NEW YORK (GenomeWeb) – While it has been thought that in general microRNAs only bind to targets that perfectly match their seed regions, newly published data from Thomas Jefferson University researchers suggests that non-canonical binding may be even more widespread.
As such, the miRNA field has potentially been overlooking a significant number of valid miRNA targets as it explores the biological functions of the small, non-coding RNAs, according to Isidore Rigoutsos, director of the Computational Medicine Center at Thomas Jefferson University and senior author of the report.
To date, the majority of efforts to identify the targets of miRNAs have focused on matchups between the miRNAs' seed regions and complementary sequences in the 3' untranslated regions (UTRs) of mRNA based on traditional Watson-Crick base pairing. There have been reports of non-standard interactions in which base pairing is interrupted by bulges, miRNAs bind with targets outside of the 3' UTR, and where targets are not conserved amongst species, but the prevalence of these remains uncertain.

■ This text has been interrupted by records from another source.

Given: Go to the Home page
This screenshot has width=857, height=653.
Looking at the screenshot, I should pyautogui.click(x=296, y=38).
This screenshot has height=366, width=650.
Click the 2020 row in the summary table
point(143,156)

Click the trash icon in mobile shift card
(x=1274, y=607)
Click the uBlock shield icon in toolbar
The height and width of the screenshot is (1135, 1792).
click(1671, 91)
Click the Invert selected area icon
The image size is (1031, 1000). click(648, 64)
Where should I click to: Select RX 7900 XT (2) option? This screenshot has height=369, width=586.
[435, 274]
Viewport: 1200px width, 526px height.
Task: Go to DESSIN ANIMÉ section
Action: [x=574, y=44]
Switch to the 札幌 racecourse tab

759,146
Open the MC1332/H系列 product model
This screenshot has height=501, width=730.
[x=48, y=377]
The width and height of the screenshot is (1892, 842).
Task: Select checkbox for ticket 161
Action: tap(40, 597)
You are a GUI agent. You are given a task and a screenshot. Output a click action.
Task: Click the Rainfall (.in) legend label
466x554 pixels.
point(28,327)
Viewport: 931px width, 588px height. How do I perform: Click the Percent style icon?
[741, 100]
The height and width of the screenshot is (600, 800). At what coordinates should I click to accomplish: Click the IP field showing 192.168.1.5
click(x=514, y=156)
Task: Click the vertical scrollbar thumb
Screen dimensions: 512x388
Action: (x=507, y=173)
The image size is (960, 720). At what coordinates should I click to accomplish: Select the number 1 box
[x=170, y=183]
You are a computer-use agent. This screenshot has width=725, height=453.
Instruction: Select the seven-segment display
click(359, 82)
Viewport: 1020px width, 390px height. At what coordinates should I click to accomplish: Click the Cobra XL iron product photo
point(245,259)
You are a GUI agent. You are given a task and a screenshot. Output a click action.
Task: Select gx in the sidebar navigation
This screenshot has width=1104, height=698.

Attempting to address this issue, Rigoutsos and collaborators several years ago developed rna22, a method for identifying miRNA binding sites and their heteroduplexes. Based on results from the computational tool and experimental analyses using luciferase assays, the researchers reported in a 2006 publication that some miRNAs may have up to several thousand targets, these interactions could accommodate non-Watson-Crick interactions in the seed region, and that many binding sites exist in 5' UTRs and DNA coding sequences in addition to 3' UTRs.
Following up on those findings, Rigoutsos and collaborators published a paper in 2012 demonstrating that a variety of miRNA seed region modifications, including combinations of multiple G:U wobbles and mismatches, could be introduced without affecting the stability of miRNA/Argonaute complexes.
The results, they wrote in that paper, "indicate that the spectrum of potential targets for a miRNA can admit a wide-spectrum of seed-less targets and thus substantially differs from what is anticipated by the canonical seed model."
Amid significant advances in CHIP-seq techniques in recent years, Rigoutsos and his team sought to extend their earlier findings by studying the sequence and structural preferences that are present in the seed region of miRNA/target heteroduplexes.
As explained in a paper appearing this month in Scientific Reports, they analyzed 34 independent Argonaute HITS-CLIP datasets from seven different cell types derived from human and mouse. In line with the earlier work, they identified miRNA/target interactions of both the standard Watson-Crick flavor, as well as ones with expanded seed-region formations including various combinations of G:U wobbles and single-nucleotide bulges.
What was unexpected, Rigoutsos said, was that the non-canonical formations accounted for about two-thirds of those identified.
The investigators also discovered that miRNA binding sites are spread across all genomic regions, with a significant portion located beyond the exonic space. At the same time, the location of these targets can vary depending on cell type, even within a species. For instance, 20 to 40 percent of binding sites identified in mouse brain cells were exonic, while that number jumped to around 75 percent in mouse CD4+ T cells. In mouse embryonic stem cells, meanwhile, nearly two-thirds of miRNA targets were located in introns.
The scientists further examined the profiles of Ago-loaded miRNAs and targets. Although they found miRNAs to be "consistently present across the replicates of a given sample," they wrote in Scientific Reports, the profiles of the targets surprisingly "exhibited a more dynamic behavior across the replicates of the same cell type."
Rigoutsos' team also found evidence of a large target repertoire for many miRNAs, which can include hundreds of distinct targets for a given miRNA in the same cellular context, according to the paper. "The number of distinct targets for a given miRNA increases further when one considers the miRNA’s targetome across cell types."
In addition to pointing to broader miRNA targetome than previously anticipated, the findings may have implications for miRNA-effected regulation, the research group noted in its paper.
"The apparent abundance of non-protein-coding miRNA targets in conjunction with the finding that several miRNAs can have many targets and that an mRNA can be targeted by many miRNAs simultaneously provides additional support to the concept of miRNA sequestration and competing endogenous RNAs," it wrote. "The diversity of involved genomic transcripts and the large number of promiscuous miRNAs encountered in [different] cell types indicate that a large number of ways exist in which sequestering of miRNAs by sponges and ceRNAs through target decoying can regulate protein-coding transcripts."